Adjusted earnings exclude a one-time tax benefit of $2.2 billion (or 57 cents a share), legal expense of 973 million (or 26 cents a share) and other items. Otherwise, the company has earned $1.68 per share, which is a GAAP number.

Legal expense was much higher than the prior quarter, but that wasn’t crucial in hurting earnings. A slump in revenues mattered the most – investment, consumer and commercial banking businesses in particular witnessed year-over-year revenue declines during the quarter.

Net revenues at the investment banking, community banking and commercial banking units dropped 10% to $8.2 billion, 4% to $10.9 billion and 3% to $1.6 billion, respectively.

Operating expenses and provision for credit losses were down, but not enough to offset the revenue headwind.

The overall performance of its business segments in terms of net income generation was disappointing too. All segments save Consumer & Community Banking and Corporate witnessed a year-over-year decline in net income. The Consumer & Community Banking segment’s net income increased 4%. Corporate & Investment Bank earned 13% lower than the prior-year quarter but maintained its #1 rank in Global Investment Banking fees. Net income for Commercial Banking and Asset Management segments declined 23% and 19%, respectively.

Among the positives, credit card sales volume improved 6% and merchant processing volume grew 11%. Commercial Banking Loan balances increased 13% and Asset Management average loan balances rose 7%. Average deposits for Consumer & Business Banking were up 9% year over year.

Quarter in Detail

Managed net revenue of $23.5 billion in the quarter was down 6% from the year-ago quarter. It also compared unfavorably with the Zacks Consensus Estimate of $23.8 billion. Lesser revenues from Mortgage Banking and Corporate & Investment Bank primarily led to the decline. Net interest income declined 1% from the year-ago quarter to $11.2 billion.

Non-interest expense was $15.4 billion, 3% lower than the year-ago quarter. Though legal expense was higher during the quarter, lower Corporate & Investment Bank expense more than offset it.

Credit Quality

JPMorgan’s credit quality showed significant improvement during the quarter. As of Sep 30, 2015, nonperforming assets were $7.3 billion, down 13% from $8.4 billion a year ago. Net charge-offs decreased 14% year over year to $963 million. As a result, the total retained net charge-off rate, excluding PCI loans, improved to 0.51% from 0.65% a year ago.

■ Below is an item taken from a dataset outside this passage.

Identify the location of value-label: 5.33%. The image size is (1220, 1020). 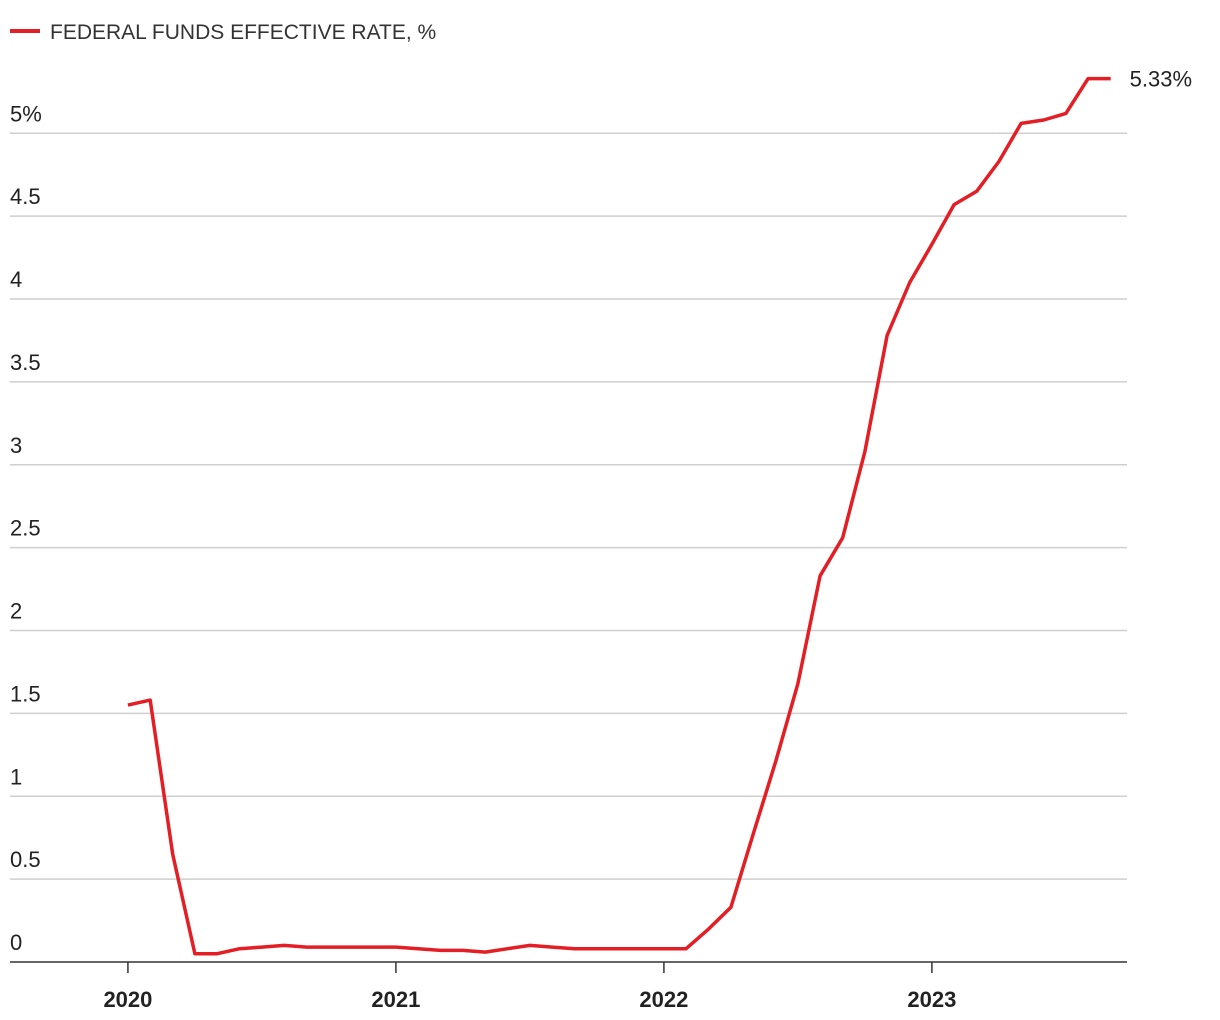
(1161, 80).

Provision for credit losses decreased 10% year over year to $682 million primarily due to lower reserve releases.

Capital Position

JPMorgan’s capital ratios were also impressive. Tier 1 capital ratio (estimated) was 13.2% as of Sep 30, 2015 compared with 12.8% as of Jun 30, 2015. Tier 1 common equity capital ratio (estimated) was 11.5% as of Sep 30, 2015, up from 11.2% as of Jun 30, 2015. Total capital ratio came in at 14.9% (estimated) as of Sep 30, 2015 compared with 14.4% as of Jun 30, 2015.

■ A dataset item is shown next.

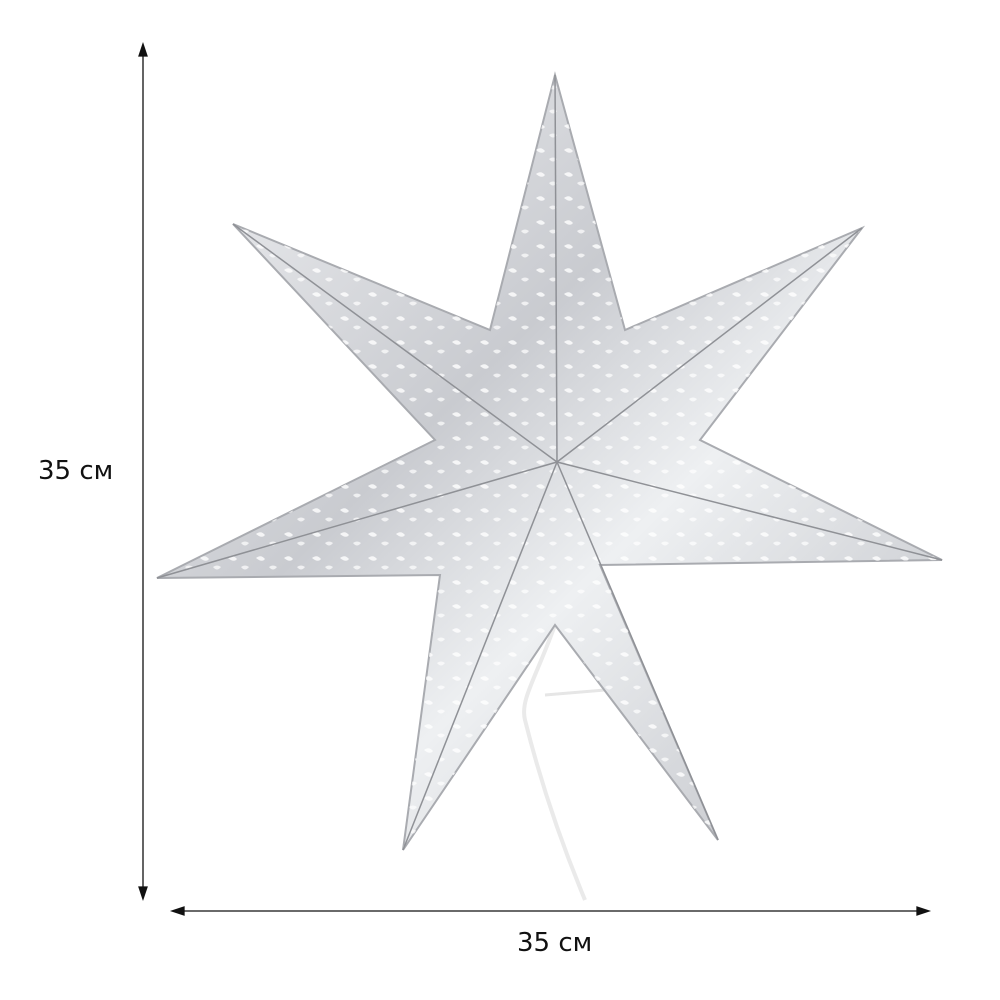 The height and width of the screenshot is (1000, 1000). Describe the element at coordinates (555, 943) in the screenshot. I see `width-label: 35 см` at that location.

Book value per share was $59.67 as of Sep 30, 2015 compared with $58.49 as of Jun 30, 2015 and $56.41 as of Sep 30, 2014. Tangible book value per common share came in at $47.36 as of Sep 30, 2015 compared with $46.13 as of Jun 30, 2015 and $44.04 as of Sep 30, 2014.

What Sense Does Q3 Report Make?

A setback in trading activity and low interest rates were expected to hurt the key banking segments this time around and JPMorgan’s numbers are a reflection of that. However, JPMorgan’s underlying strength helped it to brave the palpable weakness to some extent. However, its fundamentals weren’t enough to dodge an earnings miss – even when the estimates were taken down significantly.

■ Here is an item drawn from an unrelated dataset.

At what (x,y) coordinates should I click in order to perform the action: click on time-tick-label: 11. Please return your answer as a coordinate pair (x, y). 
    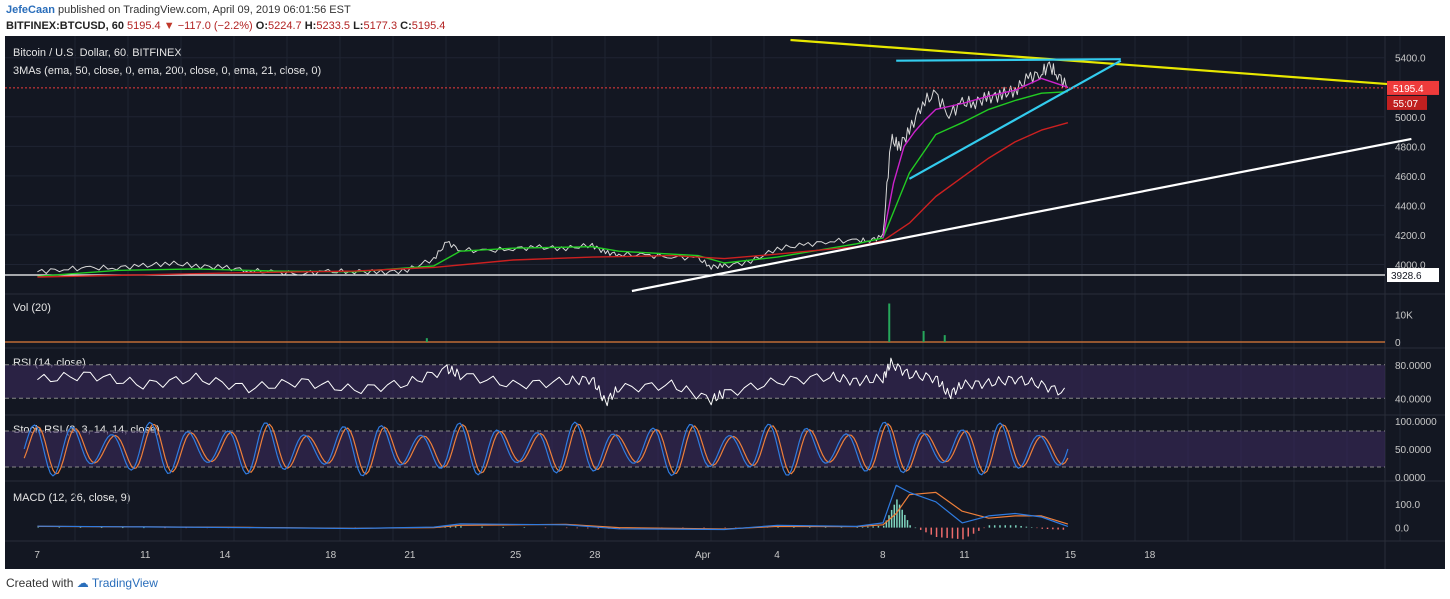
    Looking at the image, I should click on (964, 556).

Top-line decline can be solely held responsible for JPMorgan’s third-quarter underperformance. Keeping core expenses at check remained the key strength, but that could not stop JPMorgan from showing a bottom-line deterioration.

Among other major banks, Wells Fargo & Company WFC and Bank of America Corp. BAC are scheduled to release before the opening bell today, and Citigroup Inc. C will report on Oct 15. Results of these companies will confirm whether the industry and macroeconomic headwinds have hurt the overall industry.